The Best Picture Winners: Around the World in 80 Days (1956)
Oscar’s 90th birthday is just around the corner and to celebrate, every other day from now through March 4th, I will be taking a look at each and every film selected for his top award – the good, the bad and the sometimes not-so deserving.
Michael Todd’s big ol’ elephantine reproduction of Jules Verne’s “Around the World in 80 Days” is like a slice of wedding cake; fluffy, overly-sweet, and containing no nutritional value what-so-ever. It’s superfluous, all frosting and sugar.
I can’t love the movie, but I understand its purpose for being. By the late 1950s, Hollywood was fighting the battle of the box. The new phenomenon of television was keeping audiences at home and with that the studios sought to make bigger, grander epics that the minuscule medium of television couldn’t capture.
What history left us with would be some of the greatest epics ever made: Giant, The Ten Commandments, Bus Stop, Forbidden Planet, The Searchers, The King and I, Moby Dick, War and Peace. At the center was Todd’s Around the World in 80 Days which I suspect was made to take advantage of the new Cinemascope process. Anamorphic lenses allowed the process to project a film up to a 2.66:1 aspect ratio, twice as wide as the previous format which had been 1.37:1.
The result was the IMAX of its day; a larger screen, a larger picture and a fuller and more immersive experience. The process worked for what was put on the screen as spectacle, but as a story (as in the book) it’s all as light as a feather, a travelogue that follows the adventures of the punctiliously punctual Phileas Fogg (David Niven) and his ever-faithful manservant Passepartout (Cantinflas) on their celebrated journey around the globe, taking us to Spain, England, India, China, Japan, Pakistan, France and the United States but it isn’t much more than that.
We never really get to know Fogg at all, nor the other galaxy of characters that he meets along the way.

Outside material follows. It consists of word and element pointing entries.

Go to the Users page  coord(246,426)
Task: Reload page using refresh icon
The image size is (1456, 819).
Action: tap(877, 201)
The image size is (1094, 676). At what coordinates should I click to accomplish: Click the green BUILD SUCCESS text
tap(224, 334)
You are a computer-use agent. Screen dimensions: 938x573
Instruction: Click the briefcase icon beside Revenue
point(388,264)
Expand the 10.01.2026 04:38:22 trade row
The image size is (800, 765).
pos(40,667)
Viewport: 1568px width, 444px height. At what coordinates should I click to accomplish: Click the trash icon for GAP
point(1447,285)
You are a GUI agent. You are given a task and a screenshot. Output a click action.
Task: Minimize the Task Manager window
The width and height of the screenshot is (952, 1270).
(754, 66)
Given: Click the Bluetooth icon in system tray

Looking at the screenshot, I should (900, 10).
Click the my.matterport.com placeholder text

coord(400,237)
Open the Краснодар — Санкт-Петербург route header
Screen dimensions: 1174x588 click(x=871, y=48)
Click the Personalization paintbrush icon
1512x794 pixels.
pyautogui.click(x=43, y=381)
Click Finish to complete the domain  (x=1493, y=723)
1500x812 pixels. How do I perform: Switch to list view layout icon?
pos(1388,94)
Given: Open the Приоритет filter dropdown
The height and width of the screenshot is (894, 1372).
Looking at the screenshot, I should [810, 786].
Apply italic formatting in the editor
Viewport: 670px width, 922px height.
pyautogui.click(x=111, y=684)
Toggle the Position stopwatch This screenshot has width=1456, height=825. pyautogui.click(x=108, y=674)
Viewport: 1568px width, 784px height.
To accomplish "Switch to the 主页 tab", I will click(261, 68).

Todd employed a galaxy of guest stars with recognizable faces like Charles Boyer, Peter Lorre, John Carradine, Frank Sinatra, Marlene Dietrich, Buster Keaton, Andy Devine, George Raft, Red Skelton and Shirley MacLaine, some with speaking roles and other just to stand around and be recognized. Most of these actors are given nothing to do, especially poor Shirley MacLaine who joins the journey after being rescued from a Thugee sacrifice and then spends the rest of the movie sitting to David Niven’s right and is hardly even given a line to speak until the film is nearly over.
As I said, it’s a light entertainment – too light, for my taste. There’s no meat on the bone. But I guess I shouldn’t expect it. When I read the book as a kid I was disappointed that the story didn’t have time to stop to develop a character. It’s was fun, but not a trip I’ve ever been willing to take a second time.